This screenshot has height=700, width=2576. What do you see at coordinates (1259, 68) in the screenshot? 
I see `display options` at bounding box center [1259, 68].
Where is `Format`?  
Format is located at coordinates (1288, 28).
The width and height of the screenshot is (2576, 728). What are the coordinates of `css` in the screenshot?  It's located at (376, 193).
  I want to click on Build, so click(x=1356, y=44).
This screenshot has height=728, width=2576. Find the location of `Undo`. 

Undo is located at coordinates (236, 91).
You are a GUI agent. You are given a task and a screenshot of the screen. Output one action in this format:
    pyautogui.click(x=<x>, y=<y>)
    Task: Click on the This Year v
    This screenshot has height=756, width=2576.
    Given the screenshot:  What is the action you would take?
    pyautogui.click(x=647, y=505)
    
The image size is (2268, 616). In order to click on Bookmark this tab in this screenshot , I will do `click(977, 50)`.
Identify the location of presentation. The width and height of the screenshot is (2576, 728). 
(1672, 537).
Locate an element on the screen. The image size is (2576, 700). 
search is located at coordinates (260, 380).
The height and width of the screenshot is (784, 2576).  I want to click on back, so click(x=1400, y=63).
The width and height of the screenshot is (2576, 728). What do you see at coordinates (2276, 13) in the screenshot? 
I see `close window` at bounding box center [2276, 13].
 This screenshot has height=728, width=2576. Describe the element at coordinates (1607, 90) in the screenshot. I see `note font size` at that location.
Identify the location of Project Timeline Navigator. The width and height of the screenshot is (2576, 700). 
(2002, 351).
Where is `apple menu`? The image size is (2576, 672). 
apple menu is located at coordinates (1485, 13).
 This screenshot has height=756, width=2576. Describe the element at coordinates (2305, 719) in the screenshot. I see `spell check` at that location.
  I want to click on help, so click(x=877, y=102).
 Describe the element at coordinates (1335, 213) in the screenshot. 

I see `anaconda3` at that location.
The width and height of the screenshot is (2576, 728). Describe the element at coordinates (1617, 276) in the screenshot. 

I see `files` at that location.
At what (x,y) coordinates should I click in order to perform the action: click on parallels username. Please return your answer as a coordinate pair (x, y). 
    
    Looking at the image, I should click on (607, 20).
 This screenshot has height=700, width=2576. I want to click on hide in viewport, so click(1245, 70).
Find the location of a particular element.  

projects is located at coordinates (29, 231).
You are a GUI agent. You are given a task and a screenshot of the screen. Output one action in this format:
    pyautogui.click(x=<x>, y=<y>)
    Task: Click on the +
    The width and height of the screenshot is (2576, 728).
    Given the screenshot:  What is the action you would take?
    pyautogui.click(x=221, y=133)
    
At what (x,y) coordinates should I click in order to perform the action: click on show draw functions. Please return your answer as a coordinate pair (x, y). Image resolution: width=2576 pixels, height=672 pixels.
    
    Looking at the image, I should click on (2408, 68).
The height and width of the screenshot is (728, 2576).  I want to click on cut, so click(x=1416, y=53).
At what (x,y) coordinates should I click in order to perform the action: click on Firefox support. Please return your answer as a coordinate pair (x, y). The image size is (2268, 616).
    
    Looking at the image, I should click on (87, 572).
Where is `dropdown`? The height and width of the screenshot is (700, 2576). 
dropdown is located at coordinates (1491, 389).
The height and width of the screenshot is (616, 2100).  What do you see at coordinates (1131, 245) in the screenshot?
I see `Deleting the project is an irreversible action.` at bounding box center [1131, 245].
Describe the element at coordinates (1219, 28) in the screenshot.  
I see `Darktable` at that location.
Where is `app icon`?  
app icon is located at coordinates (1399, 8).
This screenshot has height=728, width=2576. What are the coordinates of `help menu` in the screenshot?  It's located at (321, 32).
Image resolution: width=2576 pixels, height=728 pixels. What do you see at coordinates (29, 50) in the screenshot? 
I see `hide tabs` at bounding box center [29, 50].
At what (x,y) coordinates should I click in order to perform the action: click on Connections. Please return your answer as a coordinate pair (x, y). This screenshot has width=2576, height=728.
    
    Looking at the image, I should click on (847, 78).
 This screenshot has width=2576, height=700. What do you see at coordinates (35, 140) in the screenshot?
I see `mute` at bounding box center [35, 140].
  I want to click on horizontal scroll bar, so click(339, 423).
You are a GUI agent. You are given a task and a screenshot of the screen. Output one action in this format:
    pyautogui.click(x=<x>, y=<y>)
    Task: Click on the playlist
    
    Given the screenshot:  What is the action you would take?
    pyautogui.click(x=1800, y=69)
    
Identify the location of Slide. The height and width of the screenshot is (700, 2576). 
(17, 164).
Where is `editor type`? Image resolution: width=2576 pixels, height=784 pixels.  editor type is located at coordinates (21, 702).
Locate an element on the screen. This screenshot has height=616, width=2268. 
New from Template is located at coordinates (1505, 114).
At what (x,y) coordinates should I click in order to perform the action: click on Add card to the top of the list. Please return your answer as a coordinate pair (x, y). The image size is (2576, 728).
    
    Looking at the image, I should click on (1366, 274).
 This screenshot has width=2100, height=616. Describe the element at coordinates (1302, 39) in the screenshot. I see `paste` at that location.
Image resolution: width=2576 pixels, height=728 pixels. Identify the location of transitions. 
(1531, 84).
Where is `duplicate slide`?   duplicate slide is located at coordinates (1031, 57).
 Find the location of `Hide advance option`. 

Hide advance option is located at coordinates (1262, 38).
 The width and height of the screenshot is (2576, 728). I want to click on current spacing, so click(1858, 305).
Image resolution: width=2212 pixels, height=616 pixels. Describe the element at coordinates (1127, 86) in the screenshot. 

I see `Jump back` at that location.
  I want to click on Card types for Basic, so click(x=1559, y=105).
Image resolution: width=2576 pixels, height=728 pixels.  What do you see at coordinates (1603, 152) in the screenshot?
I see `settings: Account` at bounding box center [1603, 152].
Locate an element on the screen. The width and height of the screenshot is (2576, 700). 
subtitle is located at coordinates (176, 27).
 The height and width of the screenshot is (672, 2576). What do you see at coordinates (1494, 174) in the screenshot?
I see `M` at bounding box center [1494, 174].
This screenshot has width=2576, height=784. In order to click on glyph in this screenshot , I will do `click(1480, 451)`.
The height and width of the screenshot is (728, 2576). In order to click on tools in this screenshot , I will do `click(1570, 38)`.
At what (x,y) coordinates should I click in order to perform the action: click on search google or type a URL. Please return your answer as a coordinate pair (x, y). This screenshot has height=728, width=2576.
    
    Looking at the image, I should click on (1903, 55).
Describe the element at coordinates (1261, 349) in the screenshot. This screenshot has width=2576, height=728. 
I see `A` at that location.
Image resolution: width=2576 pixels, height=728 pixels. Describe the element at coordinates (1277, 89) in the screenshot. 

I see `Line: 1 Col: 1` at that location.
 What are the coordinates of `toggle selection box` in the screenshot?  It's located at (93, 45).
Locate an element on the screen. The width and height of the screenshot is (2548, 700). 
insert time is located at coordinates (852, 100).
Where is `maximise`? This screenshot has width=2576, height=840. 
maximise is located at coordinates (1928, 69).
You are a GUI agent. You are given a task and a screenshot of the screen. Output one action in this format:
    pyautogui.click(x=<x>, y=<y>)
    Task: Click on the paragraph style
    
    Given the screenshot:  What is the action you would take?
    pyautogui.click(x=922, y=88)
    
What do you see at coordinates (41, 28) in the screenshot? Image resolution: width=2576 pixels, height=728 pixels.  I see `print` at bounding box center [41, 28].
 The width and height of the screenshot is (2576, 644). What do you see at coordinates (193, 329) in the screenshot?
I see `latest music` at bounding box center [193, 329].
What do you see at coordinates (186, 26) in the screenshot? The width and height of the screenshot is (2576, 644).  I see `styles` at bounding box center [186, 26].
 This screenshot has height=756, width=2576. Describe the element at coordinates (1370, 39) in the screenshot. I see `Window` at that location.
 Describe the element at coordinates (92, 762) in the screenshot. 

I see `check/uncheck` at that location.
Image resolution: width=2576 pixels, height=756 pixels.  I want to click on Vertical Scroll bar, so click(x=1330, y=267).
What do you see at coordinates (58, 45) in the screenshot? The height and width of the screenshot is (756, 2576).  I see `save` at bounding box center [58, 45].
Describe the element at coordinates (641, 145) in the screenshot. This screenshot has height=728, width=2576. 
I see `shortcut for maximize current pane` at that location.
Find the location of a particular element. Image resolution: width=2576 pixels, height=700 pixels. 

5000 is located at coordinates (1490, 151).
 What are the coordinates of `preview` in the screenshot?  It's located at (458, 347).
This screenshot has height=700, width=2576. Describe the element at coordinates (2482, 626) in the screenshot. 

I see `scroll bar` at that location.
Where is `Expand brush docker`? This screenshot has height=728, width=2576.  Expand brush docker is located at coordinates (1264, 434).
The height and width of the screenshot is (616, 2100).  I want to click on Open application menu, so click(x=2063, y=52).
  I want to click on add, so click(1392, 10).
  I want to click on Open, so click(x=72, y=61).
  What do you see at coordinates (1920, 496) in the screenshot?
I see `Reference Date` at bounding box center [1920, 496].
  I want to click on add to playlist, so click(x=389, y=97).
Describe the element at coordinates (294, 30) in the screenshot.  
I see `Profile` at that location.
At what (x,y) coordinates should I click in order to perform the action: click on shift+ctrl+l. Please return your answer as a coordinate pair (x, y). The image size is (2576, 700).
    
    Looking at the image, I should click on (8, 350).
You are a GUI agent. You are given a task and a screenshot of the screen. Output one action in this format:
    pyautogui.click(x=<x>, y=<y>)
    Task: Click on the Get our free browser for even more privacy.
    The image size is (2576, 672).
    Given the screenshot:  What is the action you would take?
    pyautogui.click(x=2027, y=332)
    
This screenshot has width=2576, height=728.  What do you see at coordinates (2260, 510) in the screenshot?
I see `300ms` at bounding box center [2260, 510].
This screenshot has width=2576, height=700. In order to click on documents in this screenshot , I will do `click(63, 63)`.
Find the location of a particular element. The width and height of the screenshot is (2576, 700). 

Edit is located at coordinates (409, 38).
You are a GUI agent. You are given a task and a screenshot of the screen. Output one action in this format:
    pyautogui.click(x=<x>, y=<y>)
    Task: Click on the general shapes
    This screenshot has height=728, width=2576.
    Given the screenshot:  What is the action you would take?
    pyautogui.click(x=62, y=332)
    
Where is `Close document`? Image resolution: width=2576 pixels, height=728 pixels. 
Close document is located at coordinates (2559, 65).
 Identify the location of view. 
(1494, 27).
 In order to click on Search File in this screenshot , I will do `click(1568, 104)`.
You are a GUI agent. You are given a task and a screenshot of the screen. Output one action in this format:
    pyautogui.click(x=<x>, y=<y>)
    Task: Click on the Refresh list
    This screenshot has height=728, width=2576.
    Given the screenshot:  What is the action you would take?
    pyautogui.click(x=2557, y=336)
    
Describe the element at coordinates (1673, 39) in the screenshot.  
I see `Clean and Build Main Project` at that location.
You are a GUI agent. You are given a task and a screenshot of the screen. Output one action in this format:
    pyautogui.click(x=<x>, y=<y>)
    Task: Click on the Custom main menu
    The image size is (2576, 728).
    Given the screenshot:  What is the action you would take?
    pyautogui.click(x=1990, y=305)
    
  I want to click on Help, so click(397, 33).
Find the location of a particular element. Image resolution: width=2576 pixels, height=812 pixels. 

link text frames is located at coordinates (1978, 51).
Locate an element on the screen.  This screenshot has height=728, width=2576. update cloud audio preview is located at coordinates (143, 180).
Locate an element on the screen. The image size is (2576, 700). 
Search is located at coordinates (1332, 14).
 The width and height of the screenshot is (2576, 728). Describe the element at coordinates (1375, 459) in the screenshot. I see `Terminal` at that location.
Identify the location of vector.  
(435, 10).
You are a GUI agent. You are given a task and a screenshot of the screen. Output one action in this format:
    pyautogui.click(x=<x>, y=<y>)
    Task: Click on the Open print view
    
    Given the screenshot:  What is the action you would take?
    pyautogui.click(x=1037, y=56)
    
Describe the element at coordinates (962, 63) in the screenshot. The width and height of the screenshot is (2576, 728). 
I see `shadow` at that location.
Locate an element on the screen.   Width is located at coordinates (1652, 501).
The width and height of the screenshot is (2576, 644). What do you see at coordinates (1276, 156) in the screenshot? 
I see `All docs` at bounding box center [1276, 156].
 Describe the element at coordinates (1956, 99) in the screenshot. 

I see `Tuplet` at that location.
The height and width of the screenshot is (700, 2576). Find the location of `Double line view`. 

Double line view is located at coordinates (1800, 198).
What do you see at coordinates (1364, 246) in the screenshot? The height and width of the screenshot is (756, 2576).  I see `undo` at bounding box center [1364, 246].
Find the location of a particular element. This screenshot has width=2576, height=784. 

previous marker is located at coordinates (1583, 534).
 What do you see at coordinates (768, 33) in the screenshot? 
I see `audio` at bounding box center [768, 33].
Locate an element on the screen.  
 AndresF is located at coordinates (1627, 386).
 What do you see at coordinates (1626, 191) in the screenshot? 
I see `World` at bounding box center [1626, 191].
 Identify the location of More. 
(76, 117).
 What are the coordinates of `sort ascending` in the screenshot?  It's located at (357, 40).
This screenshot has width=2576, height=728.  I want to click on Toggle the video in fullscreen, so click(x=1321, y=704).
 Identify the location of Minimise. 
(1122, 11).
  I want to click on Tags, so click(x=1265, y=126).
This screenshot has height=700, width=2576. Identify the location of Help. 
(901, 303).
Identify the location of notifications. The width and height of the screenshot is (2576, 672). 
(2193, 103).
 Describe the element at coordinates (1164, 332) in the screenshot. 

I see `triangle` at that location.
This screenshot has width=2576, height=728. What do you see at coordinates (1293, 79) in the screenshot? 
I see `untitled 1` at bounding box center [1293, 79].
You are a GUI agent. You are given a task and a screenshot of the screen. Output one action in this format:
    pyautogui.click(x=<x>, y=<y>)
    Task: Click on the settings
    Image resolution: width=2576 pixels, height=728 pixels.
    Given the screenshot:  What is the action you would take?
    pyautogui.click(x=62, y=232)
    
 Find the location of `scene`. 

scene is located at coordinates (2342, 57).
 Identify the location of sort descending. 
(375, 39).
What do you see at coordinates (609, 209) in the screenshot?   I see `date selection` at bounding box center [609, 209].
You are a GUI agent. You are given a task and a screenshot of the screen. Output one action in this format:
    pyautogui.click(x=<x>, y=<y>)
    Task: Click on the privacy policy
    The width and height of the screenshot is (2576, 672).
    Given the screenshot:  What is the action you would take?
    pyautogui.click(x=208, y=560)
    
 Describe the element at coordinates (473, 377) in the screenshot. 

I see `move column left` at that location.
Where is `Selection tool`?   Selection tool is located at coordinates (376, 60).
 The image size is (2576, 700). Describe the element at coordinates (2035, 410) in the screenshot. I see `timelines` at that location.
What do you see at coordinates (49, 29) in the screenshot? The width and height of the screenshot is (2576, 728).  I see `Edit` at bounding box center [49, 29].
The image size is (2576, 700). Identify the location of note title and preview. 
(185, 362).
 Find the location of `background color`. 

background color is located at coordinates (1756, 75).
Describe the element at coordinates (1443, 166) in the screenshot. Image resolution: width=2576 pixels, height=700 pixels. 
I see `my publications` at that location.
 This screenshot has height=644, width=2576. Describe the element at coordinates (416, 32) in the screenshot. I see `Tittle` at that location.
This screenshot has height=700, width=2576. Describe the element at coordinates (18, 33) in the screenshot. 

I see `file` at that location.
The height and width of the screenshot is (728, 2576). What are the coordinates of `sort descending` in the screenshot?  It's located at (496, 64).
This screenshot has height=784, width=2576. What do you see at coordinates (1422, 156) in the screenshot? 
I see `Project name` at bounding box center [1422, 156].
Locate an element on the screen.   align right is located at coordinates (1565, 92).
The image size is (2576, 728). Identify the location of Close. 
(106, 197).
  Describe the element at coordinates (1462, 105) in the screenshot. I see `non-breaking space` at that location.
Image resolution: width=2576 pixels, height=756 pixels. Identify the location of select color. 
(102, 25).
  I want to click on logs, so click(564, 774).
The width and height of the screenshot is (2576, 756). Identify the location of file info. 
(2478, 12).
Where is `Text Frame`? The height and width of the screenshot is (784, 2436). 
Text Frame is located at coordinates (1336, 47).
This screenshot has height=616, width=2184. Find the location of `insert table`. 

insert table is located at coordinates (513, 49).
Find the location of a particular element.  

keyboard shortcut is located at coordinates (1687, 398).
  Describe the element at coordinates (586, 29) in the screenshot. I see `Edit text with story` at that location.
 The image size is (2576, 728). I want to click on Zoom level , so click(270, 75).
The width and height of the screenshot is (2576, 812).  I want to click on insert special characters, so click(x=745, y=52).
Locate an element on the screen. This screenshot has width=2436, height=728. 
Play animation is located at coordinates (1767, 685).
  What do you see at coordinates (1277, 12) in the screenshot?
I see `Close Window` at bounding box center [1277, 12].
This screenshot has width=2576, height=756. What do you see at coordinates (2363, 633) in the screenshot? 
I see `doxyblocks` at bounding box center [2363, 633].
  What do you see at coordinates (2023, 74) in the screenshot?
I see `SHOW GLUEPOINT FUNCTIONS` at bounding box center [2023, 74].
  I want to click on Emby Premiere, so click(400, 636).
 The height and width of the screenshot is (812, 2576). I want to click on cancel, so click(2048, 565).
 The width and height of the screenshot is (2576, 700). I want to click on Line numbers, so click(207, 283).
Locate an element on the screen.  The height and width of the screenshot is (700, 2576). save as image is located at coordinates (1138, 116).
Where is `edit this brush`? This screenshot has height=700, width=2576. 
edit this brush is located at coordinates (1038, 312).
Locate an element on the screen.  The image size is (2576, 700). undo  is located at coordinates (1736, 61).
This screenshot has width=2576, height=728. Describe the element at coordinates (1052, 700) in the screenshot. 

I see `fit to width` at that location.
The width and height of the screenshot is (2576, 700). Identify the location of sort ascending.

----

*Short exercise:* Copy the material from the line with "This screenshot has height=784, width=2576." to the line with "(2478, 12).", substituting "Find the position of" for "Identify the location of" and leaving everything else unchanged.

*Response below:*
This screenshot has height=784, width=2576. What do you see at coordinates (1422, 156) in the screenshot? 
I see `Project name` at bounding box center [1422, 156].
Locate an element on the screen.   align right is located at coordinates (1565, 92).
The image size is (2576, 728). Find the position of Close. 
(106, 197).
  Describe the element at coordinates (1462, 105) in the screenshot. I see `non-breaking space` at that location.
Image resolution: width=2576 pixels, height=756 pixels. Find the position of select color. 
(102, 25).
  I want to click on logs, so click(564, 774).
The width and height of the screenshot is (2576, 756). Find the position of file info. 
(2478, 12).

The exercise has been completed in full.